Aber auch die Welthandelsorganisation ist nur noch ein Schatten ihrer selbst …
Auch das würde ich nicht überbewerten. Aus globaler Sicht muss man auch nach den jüngsten Handelskriegen feststellen: Die Zölle sind in den vergangenen Jahren eher gesunken, auch wenn es seit Ewigkeiten keinen Durchbruch bei globalen Handelsrunden mehr gegeben hat. Lassen Sie es mich so formulieren: Die Zeiten der Hyperglobalisierung mögen vorbei sein, aber die Globalisierung lebt.

„Die Schuldenprediger irren, wenn sie glauben, wir könnten diese Defizitpolitik ohne gravierende Folgen fortführen“

Derzeit gibt es eine große Debatte über die richtige Pandemie-Strategie. Im Moment machen fast alle Staaten dasselbe: Lockdown, um die Infektionszahlen zu senken. Was ist, wenn sich am Ende alle irren?
Ich glaube nicht, dass die Regierungen falsch handeln. Es mag Diskussionen über die Ausgestaltung der einzelnen Maßnahmen geben, aber die Richtung stimmt. Die große Frage aber ist: Wie lange können die Regierungen diese gewaltigen Rettungspakete für die Wirtschaft leisten? Alle Schuldenprediger, die glauben, das könne so weitergehen, ohne dass es größere Folgen hätte, irren.
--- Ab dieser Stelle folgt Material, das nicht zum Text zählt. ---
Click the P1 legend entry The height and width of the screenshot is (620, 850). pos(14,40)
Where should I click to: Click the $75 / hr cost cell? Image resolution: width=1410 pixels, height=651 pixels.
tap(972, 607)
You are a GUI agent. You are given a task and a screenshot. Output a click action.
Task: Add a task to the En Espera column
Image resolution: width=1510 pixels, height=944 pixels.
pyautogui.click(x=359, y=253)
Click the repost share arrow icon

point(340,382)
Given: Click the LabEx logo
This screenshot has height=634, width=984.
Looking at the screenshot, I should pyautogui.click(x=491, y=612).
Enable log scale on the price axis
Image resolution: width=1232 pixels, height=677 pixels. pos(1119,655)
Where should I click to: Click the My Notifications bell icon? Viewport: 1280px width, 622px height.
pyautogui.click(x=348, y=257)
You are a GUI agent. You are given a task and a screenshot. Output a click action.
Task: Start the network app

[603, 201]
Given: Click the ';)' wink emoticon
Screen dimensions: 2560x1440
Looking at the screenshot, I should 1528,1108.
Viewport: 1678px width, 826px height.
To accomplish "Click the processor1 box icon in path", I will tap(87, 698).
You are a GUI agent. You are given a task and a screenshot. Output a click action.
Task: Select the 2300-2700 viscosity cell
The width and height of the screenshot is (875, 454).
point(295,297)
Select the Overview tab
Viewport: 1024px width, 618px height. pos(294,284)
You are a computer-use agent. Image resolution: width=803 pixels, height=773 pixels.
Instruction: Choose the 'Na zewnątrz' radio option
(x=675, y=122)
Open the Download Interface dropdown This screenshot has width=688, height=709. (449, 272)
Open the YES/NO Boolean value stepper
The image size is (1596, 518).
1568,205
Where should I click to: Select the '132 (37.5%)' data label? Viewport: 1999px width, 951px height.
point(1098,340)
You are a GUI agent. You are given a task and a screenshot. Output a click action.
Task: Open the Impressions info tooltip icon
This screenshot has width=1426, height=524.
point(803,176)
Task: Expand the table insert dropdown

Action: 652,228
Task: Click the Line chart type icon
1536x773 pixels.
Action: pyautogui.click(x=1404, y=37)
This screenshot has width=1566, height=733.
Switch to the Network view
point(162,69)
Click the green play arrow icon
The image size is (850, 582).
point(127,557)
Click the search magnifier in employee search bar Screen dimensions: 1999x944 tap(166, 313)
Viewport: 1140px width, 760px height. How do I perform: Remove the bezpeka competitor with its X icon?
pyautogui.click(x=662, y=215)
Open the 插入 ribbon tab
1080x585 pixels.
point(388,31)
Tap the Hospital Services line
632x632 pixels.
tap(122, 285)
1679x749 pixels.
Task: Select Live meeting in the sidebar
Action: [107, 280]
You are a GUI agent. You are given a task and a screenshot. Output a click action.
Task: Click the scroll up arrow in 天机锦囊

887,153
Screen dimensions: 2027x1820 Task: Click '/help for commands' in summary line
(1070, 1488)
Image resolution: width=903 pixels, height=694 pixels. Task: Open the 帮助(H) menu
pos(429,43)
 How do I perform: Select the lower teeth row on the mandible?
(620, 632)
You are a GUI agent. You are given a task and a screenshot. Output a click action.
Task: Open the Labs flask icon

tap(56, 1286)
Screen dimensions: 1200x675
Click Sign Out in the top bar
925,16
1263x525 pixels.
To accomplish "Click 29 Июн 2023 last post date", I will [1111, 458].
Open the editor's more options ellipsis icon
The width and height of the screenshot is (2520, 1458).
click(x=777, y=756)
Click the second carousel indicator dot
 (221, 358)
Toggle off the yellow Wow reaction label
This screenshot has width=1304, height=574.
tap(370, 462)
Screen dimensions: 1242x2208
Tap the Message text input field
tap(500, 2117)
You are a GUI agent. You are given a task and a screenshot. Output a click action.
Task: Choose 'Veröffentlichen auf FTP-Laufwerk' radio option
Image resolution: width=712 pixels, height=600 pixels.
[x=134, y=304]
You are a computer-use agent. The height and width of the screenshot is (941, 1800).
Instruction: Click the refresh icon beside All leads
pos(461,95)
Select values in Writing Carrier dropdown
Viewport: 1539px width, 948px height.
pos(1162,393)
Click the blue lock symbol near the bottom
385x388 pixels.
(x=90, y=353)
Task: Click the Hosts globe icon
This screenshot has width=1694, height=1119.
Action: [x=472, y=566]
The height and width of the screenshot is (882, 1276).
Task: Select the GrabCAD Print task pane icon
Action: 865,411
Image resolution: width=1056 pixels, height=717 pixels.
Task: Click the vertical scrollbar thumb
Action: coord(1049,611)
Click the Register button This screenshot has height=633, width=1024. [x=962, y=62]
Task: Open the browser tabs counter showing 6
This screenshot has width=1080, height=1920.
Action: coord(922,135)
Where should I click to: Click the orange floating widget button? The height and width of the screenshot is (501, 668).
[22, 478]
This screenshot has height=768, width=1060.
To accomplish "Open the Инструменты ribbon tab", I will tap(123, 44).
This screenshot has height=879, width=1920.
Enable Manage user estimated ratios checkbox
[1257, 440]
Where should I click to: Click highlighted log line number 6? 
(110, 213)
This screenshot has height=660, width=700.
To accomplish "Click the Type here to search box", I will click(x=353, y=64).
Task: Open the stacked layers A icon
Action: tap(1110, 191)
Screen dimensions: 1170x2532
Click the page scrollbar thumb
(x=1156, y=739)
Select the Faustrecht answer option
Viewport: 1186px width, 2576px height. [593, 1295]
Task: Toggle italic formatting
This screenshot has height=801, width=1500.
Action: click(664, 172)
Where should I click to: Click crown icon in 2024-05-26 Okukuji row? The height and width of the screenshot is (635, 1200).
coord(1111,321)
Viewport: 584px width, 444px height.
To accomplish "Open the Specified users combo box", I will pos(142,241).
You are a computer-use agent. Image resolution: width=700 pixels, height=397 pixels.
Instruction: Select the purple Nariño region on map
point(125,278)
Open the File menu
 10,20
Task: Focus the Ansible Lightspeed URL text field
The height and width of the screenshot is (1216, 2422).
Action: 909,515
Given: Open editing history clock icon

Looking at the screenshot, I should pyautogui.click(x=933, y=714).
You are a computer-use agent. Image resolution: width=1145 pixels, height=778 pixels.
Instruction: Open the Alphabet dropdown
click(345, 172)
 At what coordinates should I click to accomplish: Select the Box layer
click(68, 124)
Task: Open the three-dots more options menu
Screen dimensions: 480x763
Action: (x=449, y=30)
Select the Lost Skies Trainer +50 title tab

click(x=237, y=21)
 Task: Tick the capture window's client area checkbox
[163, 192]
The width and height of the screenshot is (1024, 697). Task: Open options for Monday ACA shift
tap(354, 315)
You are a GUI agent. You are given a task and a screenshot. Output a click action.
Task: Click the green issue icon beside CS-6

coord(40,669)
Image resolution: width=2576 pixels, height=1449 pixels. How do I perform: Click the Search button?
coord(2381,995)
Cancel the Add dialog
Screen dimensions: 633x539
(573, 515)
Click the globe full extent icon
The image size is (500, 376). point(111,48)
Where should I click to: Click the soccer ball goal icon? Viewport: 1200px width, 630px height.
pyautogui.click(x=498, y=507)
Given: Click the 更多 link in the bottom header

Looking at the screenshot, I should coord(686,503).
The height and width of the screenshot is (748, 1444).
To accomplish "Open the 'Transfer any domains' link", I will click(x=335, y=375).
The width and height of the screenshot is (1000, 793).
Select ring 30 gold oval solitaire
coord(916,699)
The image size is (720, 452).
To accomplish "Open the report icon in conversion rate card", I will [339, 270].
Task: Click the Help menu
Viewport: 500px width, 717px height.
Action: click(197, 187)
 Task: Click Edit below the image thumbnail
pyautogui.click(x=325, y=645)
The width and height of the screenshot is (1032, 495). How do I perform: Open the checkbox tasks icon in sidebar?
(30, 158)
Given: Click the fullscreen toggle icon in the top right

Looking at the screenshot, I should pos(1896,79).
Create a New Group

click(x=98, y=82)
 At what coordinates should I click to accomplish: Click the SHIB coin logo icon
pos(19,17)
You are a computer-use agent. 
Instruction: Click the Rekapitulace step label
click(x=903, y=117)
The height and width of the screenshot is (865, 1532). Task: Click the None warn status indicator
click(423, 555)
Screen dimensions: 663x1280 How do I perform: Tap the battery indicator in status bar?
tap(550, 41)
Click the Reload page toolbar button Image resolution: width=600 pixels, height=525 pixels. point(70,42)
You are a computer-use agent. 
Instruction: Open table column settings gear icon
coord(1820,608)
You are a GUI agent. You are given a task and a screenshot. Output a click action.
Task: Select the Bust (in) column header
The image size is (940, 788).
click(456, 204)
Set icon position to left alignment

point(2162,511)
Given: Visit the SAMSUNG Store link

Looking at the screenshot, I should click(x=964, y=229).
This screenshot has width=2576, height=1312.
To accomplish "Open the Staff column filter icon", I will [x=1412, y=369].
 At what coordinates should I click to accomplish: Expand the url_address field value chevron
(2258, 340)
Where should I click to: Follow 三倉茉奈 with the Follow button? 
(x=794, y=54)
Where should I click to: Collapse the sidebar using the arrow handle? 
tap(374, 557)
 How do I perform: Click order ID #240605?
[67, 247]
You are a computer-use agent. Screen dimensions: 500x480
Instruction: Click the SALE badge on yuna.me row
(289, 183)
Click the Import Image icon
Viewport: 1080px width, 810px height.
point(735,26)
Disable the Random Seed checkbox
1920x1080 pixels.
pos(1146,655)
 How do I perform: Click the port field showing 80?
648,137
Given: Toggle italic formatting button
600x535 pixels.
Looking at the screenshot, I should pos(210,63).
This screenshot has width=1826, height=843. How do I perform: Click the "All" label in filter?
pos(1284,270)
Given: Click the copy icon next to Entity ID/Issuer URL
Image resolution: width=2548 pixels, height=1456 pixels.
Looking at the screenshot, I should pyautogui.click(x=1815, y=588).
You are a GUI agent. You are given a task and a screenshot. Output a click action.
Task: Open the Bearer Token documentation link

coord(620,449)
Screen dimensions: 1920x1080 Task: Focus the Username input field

Vertreter einer neuen Denkschule, der „Modern Monetary Theory“, glauben, das sei wegen der neuen Rolle der Notenbanken, die beliebig Staatsanleihen ankaufen können und das Zinsniveau niedrig halten, alles kein Problem mehr …

Diese Haltung ist unverantwortlich. Es gibt keinen „Free Lunch“. Diese Mentalität, „dieses Mal ist alles anders“, ist langfristig eines der größten Risiken für die Weltwirtschaft. Wir können nicht ewig Zehn-Prozent-Defizite im Budget fahren wie derzeit in den USA.

Das passiert ja nicht nur in den USA, sondern fast überall. Wie sollen diese Summen jemals zurückgezahlt werden?
Um eines klarzustellen: Natürlich ist jetzt in dieser Ausnahmekrise nicht der Moment, auf die hohe Staatsverschuldung zu achten. Die Priorität muss auf der Bekämpfung der Pandemie liegen. Aber, um auf die USA zurückzukommen: Es ist nicht nur die historische Größe des Defizits, sondern vor allem die Frage, wie es finanziert ist. Und derzeit ist es so, dass der Durchschnitt der Laufzeiten der Staatsanleihen 3,5 Jahre beträgt. Es ist eine Wette auf niedrig bleibende Zinsen, die geradezu fahrlässig ist.

„Es droht eine Japanisierung des Westens“

Nun sagen viele Ökonomen seit Langem steigende Zinsen und Inflation voraus. Nur, es will einfach nicht passieren, vielleicht haben die Apologeten einer neuen Ära gar nicht so unrecht ...
Nur, wer garantiert, dass es so bleibt? Viele der Schuldenprediger gehen irrtümlich von der Annahme aus, die nächste Krise würde nach demselben Muster verlaufen wie die vergangene. Dass also die Kapitalmarktzinsen beim nächsten ökonomischen Schock sinken.
Die Geschichte der Krisen lehrt, dass das eine leichtfertige, ja gefährliche Annahme ist. Ich würde sagen, die Chance liegt bei 50:50. Hinzu kommt: Die staatliche Verschuldung, wie sie in der Statistik ausgewiesen wird, ist oft nur die halbe Wahrheit, meist sogar nur ein kleiner Ausschnitt der wahren Belastung. So wird zum Beispiel die Dimension des Anspruchs, den Rentner auf die zukünftigen Steuereinnahmen haben, oft unterbewertet. Oder vergessen Sie nicht die gewaltigen Kosten des Klimawandels, die wir stemmen müssen.

Ökonomen wie Ihr Kollege Lawrence Summers nennen gute Gründe dafür, dass die Zinsen auf lange Sicht niedrig bleiben, etwa die globale Ersparnisschwemme. Von dieser Theorie halten Sie nichts?
Summers hat da einen Punkt gemacht. Aber er überschätzt die Effekte und zieht bedenkliche Schlussfolgerungen. Die Zinssätze sind zum Teil extrem niedrig, weil die globalen Investoren nicht über genügend Anlagemöglichkeiten verfügen.

Aus den Schulden herauszuwachsen halten Sie für illusionär?
Das werden viele Länder – vor allem auch in Europa – nicht können. Das ist ja gerade das Problem: Die Schulden belasten das künftige Wachstum. Es wird allenfalls darum gehen, das Schuldenniveau zu stabilisieren. Sollte der Westen den japanischen Weg einschlagen, also über massive Interventionen die öffentlichen und privaten Schulden erträglich zu halten, dann bekommt der Westen ein Problem. Die Zombifizierung seiner Volkswirtschaften schadet der Leistungsfähigkeit. Je länger die Notenbanken diesen Zustand in der Schwebe halten, desto bitterer wird das Erwachen sein.

Herr Rogoff, vielen Dank für das Interview.